Power.org, an association of hardware technology companies, software and individual developers of Power Architecture, hosted a first-of-its-kind Software Summit in Austin, Texas, on April 19. The summit focused on identifying solutions to the challenges associated with software development on Power Architecture.
Kai Staats, CEO of Yellow Dog Linux developer Terra Soft, presented a key address on “The Business Case For Software on Power” and an overview of the HPC Consortium (high-performance computing) and that organization’s first Hack-a-thon held in January. Staats founded the HPC Consortium in January.
LinuxInsider discussed with Staats the issues involving Power Architecture, the HPC Consortium and open source technology.
LinuxInsider: What is the HPC Consortium?
The HPC Consortium is free to DoE and university laboratories.

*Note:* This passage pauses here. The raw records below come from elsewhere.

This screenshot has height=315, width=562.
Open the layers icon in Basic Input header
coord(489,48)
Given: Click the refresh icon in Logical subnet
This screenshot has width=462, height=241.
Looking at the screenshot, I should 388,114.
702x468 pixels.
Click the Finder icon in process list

The HPC Consortium provides access to high performance Linux OS systems with an immediate focus on the Cell Broadband Engine found in the IBM and Mercury Cell products and the Cell processor found in the Sony PS3.

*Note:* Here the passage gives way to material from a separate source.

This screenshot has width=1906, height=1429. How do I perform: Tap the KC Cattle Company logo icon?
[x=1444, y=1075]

LinuxInsider: What is the focus of the consortium besides its use as a customer forum?
High-performance computing, or HPC, provides access to high-performance Linux OS systems with an immediate focus on the Cell Broadband Engine found in the IBM and Mercury Cell products, and the Cell processor found in the Sony PlayStation 3. The consortium is free to Department of Energy (DoE) and university laboratories.
LinuxInsider: Who are the main participants in this consortium?
The enthusiasm and positive response has taken the consortium from the initial focus toward bioinformatics to include HPC libraries, graphics acceleration and kernel optimization. The primary academic participants are researchers at these campuses: the Argonne National Laboratory in Chicago, the Los Alamos National Laboratory in New Mexico, the Oak Ridge National Laboratory in Tennessee, Colorado State, Southern Georgia University, Indiana University and Purdue University.
Also, strong corporate support for the consortium’s efforts come from IBM, Sony Computer Entertainment, Mercury, RapidMind and Tungsten Graphics. These companies have committed resources with dozens of other labs, universities and individuals.
LinuxInsider: What was the purpose of the Hack-a-thon the consortium held in January?
Our goal was to jump start optimization of real world code for the Cell processor and build momentum behind an association of otherwise disconnected companies, DoE and Edu (educational) labs, as well as individuals in both research and commercial facilities.
IBM has stated it will fund “Hack-a-thon II” in September, between the IEEE Cluster conference and Power.org Software Developers Forum in Austin, Texas, with an intended participation in excess of 200 individuals.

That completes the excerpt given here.